The output must match the entries below exactly.

*** Begin section ***

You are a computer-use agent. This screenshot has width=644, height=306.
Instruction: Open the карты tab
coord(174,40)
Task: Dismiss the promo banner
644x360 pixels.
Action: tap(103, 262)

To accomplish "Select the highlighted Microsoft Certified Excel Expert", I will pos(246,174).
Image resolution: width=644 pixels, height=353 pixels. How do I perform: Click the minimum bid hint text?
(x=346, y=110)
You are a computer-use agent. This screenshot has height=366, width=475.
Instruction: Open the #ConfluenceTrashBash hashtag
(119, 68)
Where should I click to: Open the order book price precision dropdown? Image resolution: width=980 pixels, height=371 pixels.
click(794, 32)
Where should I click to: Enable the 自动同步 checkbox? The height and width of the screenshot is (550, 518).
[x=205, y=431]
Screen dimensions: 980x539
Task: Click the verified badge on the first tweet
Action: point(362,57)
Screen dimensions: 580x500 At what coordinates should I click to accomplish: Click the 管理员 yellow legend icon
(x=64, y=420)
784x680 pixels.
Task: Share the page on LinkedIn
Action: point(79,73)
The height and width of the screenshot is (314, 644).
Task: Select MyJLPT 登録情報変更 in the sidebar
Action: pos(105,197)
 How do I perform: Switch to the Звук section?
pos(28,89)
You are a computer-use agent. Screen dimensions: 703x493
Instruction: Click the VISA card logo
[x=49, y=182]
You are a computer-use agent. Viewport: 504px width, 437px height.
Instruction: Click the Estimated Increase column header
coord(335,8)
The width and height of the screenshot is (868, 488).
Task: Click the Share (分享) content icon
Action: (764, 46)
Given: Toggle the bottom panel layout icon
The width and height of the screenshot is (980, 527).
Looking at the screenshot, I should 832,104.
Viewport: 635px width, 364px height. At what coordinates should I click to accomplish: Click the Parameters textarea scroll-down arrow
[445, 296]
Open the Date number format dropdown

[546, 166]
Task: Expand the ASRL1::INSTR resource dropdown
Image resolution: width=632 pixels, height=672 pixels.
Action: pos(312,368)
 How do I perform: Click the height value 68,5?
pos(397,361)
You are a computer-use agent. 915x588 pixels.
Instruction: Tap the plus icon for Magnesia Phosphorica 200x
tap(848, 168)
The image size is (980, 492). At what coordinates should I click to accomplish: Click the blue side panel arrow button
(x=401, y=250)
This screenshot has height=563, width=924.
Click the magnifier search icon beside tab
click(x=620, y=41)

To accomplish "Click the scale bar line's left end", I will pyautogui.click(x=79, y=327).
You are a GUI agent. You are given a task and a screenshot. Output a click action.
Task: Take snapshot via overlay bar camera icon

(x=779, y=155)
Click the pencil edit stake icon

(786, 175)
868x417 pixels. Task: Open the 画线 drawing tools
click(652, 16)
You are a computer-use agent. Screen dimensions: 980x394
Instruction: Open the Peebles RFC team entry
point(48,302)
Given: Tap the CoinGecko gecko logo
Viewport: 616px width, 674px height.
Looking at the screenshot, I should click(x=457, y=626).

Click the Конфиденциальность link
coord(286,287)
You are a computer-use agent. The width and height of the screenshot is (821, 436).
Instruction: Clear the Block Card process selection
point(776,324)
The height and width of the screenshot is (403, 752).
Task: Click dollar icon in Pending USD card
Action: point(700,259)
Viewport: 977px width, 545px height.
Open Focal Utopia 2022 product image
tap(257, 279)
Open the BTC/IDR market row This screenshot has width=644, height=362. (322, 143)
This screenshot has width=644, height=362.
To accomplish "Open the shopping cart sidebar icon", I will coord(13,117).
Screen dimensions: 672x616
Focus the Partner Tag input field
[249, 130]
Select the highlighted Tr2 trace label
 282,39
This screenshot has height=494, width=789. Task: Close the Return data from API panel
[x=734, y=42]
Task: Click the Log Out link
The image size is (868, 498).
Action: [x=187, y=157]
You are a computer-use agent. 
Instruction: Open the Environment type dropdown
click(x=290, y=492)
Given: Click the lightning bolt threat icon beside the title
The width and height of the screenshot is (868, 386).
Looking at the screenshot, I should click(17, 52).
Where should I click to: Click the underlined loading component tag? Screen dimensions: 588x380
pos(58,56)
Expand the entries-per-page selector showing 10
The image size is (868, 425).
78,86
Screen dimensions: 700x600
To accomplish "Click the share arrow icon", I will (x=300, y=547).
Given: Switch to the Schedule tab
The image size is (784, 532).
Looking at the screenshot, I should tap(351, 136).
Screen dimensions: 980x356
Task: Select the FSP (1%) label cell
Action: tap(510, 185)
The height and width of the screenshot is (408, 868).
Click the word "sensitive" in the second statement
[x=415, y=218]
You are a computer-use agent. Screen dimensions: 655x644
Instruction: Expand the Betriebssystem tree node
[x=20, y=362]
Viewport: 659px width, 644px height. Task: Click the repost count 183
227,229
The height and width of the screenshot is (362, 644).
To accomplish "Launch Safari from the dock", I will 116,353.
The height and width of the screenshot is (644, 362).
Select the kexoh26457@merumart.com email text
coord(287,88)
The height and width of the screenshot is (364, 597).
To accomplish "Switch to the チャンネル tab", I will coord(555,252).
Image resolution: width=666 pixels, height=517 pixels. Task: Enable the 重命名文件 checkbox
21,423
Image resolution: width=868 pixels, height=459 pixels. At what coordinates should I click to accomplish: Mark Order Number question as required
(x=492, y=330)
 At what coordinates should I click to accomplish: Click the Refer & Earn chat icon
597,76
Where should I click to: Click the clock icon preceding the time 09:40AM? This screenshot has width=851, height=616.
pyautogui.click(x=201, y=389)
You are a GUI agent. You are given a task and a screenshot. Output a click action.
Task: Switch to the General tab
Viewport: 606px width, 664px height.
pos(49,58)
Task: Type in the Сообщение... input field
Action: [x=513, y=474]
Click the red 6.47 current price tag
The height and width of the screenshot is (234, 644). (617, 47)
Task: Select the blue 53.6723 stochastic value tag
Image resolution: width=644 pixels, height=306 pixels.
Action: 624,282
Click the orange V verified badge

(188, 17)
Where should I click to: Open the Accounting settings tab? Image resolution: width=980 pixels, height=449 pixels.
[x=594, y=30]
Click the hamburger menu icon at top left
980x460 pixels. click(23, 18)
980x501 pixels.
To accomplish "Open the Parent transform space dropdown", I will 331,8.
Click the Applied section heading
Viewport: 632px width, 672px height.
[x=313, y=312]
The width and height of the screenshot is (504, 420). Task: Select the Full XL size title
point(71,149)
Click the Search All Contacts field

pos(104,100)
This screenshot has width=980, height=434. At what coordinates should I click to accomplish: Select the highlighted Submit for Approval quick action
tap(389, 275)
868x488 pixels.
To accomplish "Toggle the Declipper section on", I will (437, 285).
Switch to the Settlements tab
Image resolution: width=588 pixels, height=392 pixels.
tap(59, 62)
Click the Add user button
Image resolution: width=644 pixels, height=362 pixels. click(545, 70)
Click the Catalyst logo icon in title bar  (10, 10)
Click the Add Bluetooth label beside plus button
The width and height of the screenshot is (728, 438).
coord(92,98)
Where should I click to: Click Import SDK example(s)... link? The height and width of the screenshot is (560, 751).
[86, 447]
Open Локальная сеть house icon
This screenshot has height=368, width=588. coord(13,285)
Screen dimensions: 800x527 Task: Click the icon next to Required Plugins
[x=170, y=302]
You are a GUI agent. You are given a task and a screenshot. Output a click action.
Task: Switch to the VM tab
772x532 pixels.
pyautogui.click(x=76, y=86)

*** End section ***

**Response**
You are a computer-use agent. This screenshot has width=644, height=306.
Instruction: Open the карты tab
coord(174,40)
Task: Dismiss the promo banner
644x360 pixels.
Action: tap(103, 262)

To accomplish "Select the highlighted Microsoft Certified Excel Expert", I will pos(246,174).
Image resolution: width=644 pixels, height=353 pixels. How do I perform: Click the minimum bid hint text?
(x=346, y=110)
You are a computer-use agent. This screenshot has height=366, width=475.
Instruction: Open the #ConfluenceTrashBash hashtag
(119, 68)
Where should I click to: Open the order book price precision dropdown? Image resolution: width=980 pixels, height=371 pixels.
click(794, 32)
Where should I click to: Enable the 自动同步 checkbox? The height and width of the screenshot is (550, 518).
[x=205, y=431]
Screen dimensions: 980x539
Task: Click the verified badge on the first tweet
Action: point(362,57)
Screen dimensions: 580x500 At what coordinates should I click to accomplish: Click the 管理员 yellow legend icon
(x=64, y=420)
784x680 pixels.
Task: Share the page on LinkedIn
Action: point(79,73)
The height and width of the screenshot is (314, 644).
Task: Select MyJLPT 登録情報変更 in the sidebar
Action: pos(105,197)
 How do I perform: Switch to the Звук section?
pos(28,89)
You are a computer-use agent. Screen dimensions: 703x493
Instruction: Click the VISA card logo
[x=49, y=182]
You are a computer-use agent. Viewport: 504px width, 437px height.
Instruction: Click the Estimated Increase column header
coord(335,8)
The width and height of the screenshot is (868, 488).
Task: Click the Share (分享) content icon
Action: (764, 46)
Given: Toggle the bottom panel layout icon
The width and height of the screenshot is (980, 527).
Looking at the screenshot, I should 832,104.
Viewport: 635px width, 364px height. At what coordinates should I click to accomplish: Click the Parameters textarea scroll-down arrow
[445, 296]
Open the Date number format dropdown

[546, 166]
Task: Expand the ASRL1::INSTR resource dropdown
Image resolution: width=632 pixels, height=672 pixels.
Action: pos(312,368)
 How do I perform: Click the height value 68,5?
pos(397,361)
You are a computer-use agent. 915x588 pixels.
Instruction: Tap the plus icon for Magnesia Phosphorica 200x
tap(848, 168)
The image size is (980, 492). At what coordinates should I click to accomplish: Click the blue side panel arrow button
(x=401, y=250)
This screenshot has height=563, width=924.
Click the magnifier search icon beside tab
click(x=620, y=41)

To accomplish "Click the scale bar line's left end", I will pyautogui.click(x=79, y=327).
You are a GUI agent. You are given a task and a screenshot. Output a click action.
Task: Take snapshot via overlay bar camera icon

(x=779, y=155)
Click the pencil edit stake icon

(786, 175)
868x417 pixels. Task: Open the 画线 drawing tools
click(652, 16)
You are a computer-use agent. Screen dimensions: 980x394
Instruction: Open the Peebles RFC team entry
point(48,302)
Given: Tap the CoinGecko gecko logo
Viewport: 616px width, 674px height.
Looking at the screenshot, I should click(x=457, y=626).

Click the Конфиденциальность link
coord(286,287)
You are a computer-use agent. The width and height of the screenshot is (821, 436).
Instruction: Clear the Block Card process selection
point(776,324)
The height and width of the screenshot is (403, 752).
Task: Click dollar icon in Pending USD card
Action: point(700,259)
Viewport: 977px width, 545px height.
Open Focal Utopia 2022 product image
tap(257, 279)
Open the BTC/IDR market row This screenshot has width=644, height=362. (322, 143)
This screenshot has width=644, height=362.
To accomplish "Open the shopping cart sidebar icon", I will coord(13,117).
Screen dimensions: 672x616
Focus the Partner Tag input field
[249, 130]
Select the highlighted Tr2 trace label
 282,39
This screenshot has height=494, width=789. Task: Close the Return data from API panel
[x=734, y=42]
Task: Click the Log Out link
The image size is (868, 498).
Action: [x=187, y=157]
You are a computer-use agent. 
Instruction: Open the Environment type dropdown
click(x=290, y=492)
Given: Click the lightning bolt threat icon beside the title
The width and height of the screenshot is (868, 386).
Looking at the screenshot, I should click(17, 52).
Where should I click to: Click the underlined loading component tag? Screen dimensions: 588x380
pos(58,56)
Expand the entries-per-page selector showing 10
The image size is (868, 425).
78,86
Screen dimensions: 700x600
To accomplish "Click the share arrow icon", I will (x=300, y=547).
Given: Switch to the Schedule tab
The image size is (784, 532).
Looking at the screenshot, I should tap(351, 136).
Screen dimensions: 980x356
Task: Select the FSP (1%) label cell
Action: tap(510, 185)
The height and width of the screenshot is (408, 868).
Click the word "sensitive" in the second statement
[x=415, y=218]
You are a computer-use agent. Screen dimensions: 655x644
Instruction: Expand the Betriebssystem tree node
[x=20, y=362]
Viewport: 659px width, 644px height. Task: Click the repost count 183
227,229
The height and width of the screenshot is (362, 644).
To accomplish "Launch Safari from the dock", I will 116,353.
The height and width of the screenshot is (644, 362).
Select the kexoh26457@merumart.com email text
coord(287,88)
The height and width of the screenshot is (364, 597).
To accomplish "Switch to the チャンネル tab", I will coord(555,252).
Image resolution: width=666 pixels, height=517 pixels. Task: Enable the 重命名文件 checkbox
21,423
Image resolution: width=868 pixels, height=459 pixels. At what coordinates should I click to accomplish: Mark Order Number question as required
(x=492, y=330)
 At what coordinates should I click to accomplish: Click the Refer & Earn chat icon
597,76
Where should I click to: Click the clock icon preceding the time 09:40AM? This screenshot has width=851, height=616.
pyautogui.click(x=201, y=389)
You are a GUI agent. You are given a task and a screenshot. Output a click action.
Task: Switch to the General tab
Viewport: 606px width, 664px height.
pos(49,58)
Task: Type in the Сообщение... input field
Action: [x=513, y=474]
Click the red 6.47 current price tag
The height and width of the screenshot is (234, 644). (617, 47)
Task: Select the blue 53.6723 stochastic value tag
Image resolution: width=644 pixels, height=306 pixels.
Action: 624,282
Click the orange V verified badge

(188, 17)
Where should I click to: Open the Accounting settings tab? Image resolution: width=980 pixels, height=449 pixels.
[x=594, y=30]
Click the hamburger menu icon at top left
980x460 pixels. click(23, 18)
980x501 pixels.
To accomplish "Open the Parent transform space dropdown", I will 331,8.
Click the Applied section heading
Viewport: 632px width, 672px height.
[x=313, y=312]
The width and height of the screenshot is (504, 420). Task: Select the Full XL size title
point(71,149)
Click the Search All Contacts field

pos(104,100)
This screenshot has width=980, height=434. At what coordinates should I click to accomplish: Select the highlighted Submit for Approval quick action
tap(389, 275)
868x488 pixels.
To accomplish "Toggle the Declipper section on", I will (437, 285).
Switch to the Settlements tab
Image resolution: width=588 pixels, height=392 pixels.
tap(59, 62)
Click the Add user button
Image resolution: width=644 pixels, height=362 pixels. click(545, 70)
Click the Catalyst logo icon in title bar  (10, 10)
Click the Add Bluetooth label beside plus button
The width and height of the screenshot is (728, 438).
coord(92,98)
Where should I click to: Click Import SDK example(s)... link? The height and width of the screenshot is (560, 751).
[86, 447]
Open Локальная сеть house icon
This screenshot has height=368, width=588. coord(13,285)
Screen dimensions: 800x527 Task: Click the icon next to Required Plugins
[x=170, y=302]
You are a GUI agent. You are given a task and a screenshot. Output a click action.
Task: Switch to the VM tab
772x532 pixels.
pyautogui.click(x=76, y=86)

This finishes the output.